There are many opinions on this, but from reading in to this from good sources (rather than just removed a silencer on their Civic, found it slower than instantly concluded that you need back pressure) I can tell you, back pressure is not needed.

Back pressure is created from restrictions in the exhaust, whether that be from certain silencers or kinks/bends in the pipe or the exhaust pipe size itself.

As the piston is pushing out exhaust gasses from the combustion chamber, the restrictions build pressure with the gasses in front of them, this makes it harder to exhaust all the gas from the cylinder and do it quickly.

The size of the exhaust pipe can change this by the diameter used for the piping. If the exhaust pipe diameter is too small then it will struggle to get all the gas through it, especially at high engine speeds and load. This does not mean that a massive diameter exhaust will work though.

By removing this back pressure you will make the engine more efficient and create more power as it doesn’t need to work against itself to push the exhaust gas out and with more gas out it can create more room for the fresh air/fuel mixture on the intake stroke.

Exhaust Scavenging

Exhaust scavenging shows a problem that comes up when you use an exhaust pipe diameter that is too large.

As you increase the diameter of the piping, you allow more gas to travel through in the same space of time. This creates a problem by…
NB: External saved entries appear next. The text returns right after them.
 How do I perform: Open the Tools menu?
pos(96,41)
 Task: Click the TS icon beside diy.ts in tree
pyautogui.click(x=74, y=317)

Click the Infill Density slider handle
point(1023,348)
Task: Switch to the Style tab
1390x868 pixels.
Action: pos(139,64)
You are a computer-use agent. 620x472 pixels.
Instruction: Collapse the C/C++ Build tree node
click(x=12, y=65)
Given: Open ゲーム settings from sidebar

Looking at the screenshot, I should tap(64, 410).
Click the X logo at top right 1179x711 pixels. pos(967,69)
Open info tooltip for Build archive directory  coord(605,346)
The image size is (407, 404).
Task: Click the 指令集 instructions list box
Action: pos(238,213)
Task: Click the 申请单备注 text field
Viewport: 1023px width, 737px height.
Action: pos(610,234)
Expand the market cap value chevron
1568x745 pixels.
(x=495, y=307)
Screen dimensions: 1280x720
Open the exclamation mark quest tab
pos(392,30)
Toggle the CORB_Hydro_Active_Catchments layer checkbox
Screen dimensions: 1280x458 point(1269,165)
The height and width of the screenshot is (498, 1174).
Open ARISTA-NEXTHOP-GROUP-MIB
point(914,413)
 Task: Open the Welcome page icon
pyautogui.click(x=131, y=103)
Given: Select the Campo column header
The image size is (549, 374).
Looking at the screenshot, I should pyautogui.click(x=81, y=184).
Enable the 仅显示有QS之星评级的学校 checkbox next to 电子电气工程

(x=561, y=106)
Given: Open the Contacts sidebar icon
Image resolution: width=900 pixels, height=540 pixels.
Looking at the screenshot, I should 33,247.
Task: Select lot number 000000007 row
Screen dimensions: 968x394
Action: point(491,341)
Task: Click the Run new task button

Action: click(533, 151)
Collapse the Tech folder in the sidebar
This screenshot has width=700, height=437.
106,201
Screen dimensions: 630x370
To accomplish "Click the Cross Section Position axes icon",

The exhaust gas comes out the engine in pulses, each after the exhaust stroke. At the front of each pulse is a high pressure area which decreases behind it. This decrease in pressure behind the pulse is useful as it can be used as a vacuum to suck out any remaining gas.

Using a large pipe here will slow down these pulses, whereas a smaller pipe would mean the pulse would have to travel at a higher velocity and have a higher pressure differential behind the pulse and suck out more remaining gas in comparison to a very large pipe.

This idea can be taken advantage of in multiple cylinder engines as a pulse from one cylinder can be used to suck out the gas from the next firing cylinder with clever manifold design.

It’s a bit of a balance trying to get the ideal size of exhaust to achieve high velocity gasses and low restrictions.

Twin Exit Exhaust (my actual car 😀 )

 

Anti-reversion

The idea behind anti-reversion is that as the exhaust stroke is nearing an end and the intake valve begins to open, fresh charge will only enter the cylinder if the pressure is lower than in the intake manifold, and if the case is opposite then exhaust gas could flow from cylinder to the intake manifold in the reverse direction as intended.

The exhaust system can be designed to reduce this effect by using a taper to go from a smaller diameter to a larger diameter exhaust soon after the valve as this makes gas easier to let out but creates a restriction on coming back in, same with the intake but in the opposite way, it will create a restriction on gases flowing in the reverse direction to reduce them going out the intake valve but not a restriction to the gasses going from the intake to the cylinder.

Resonators and Silencers

There are two main types of exhaust silencers, these are baffles and straight through types.

The baffle type is a box the contains a number of baffles, this interrupts the exhaust flow as well as the sound carried with it. As most aftermarket exhausts are built for performance, usually only stock exhaust systems use these types of silencer as they have a desire to emit the exhaust gas as quickly as possible.

The straight through type uses is a larger pipe around a perforated “straight-through” pipe. As the sound waves travel in to it, they can travel through the holes in the internal pipe and in to the outside pipe containing some sound deadening material which reduces the sound level and can distort it to cancel itself out. These are usually favored in the performance exhaust systems as the main exhaust stream is basically uninterrupted by the silencer. On some examples this type is actually less restrictive than a normal piece of pipe as the perforated pipe allows the air to flow over it with less friction than a solid pipe.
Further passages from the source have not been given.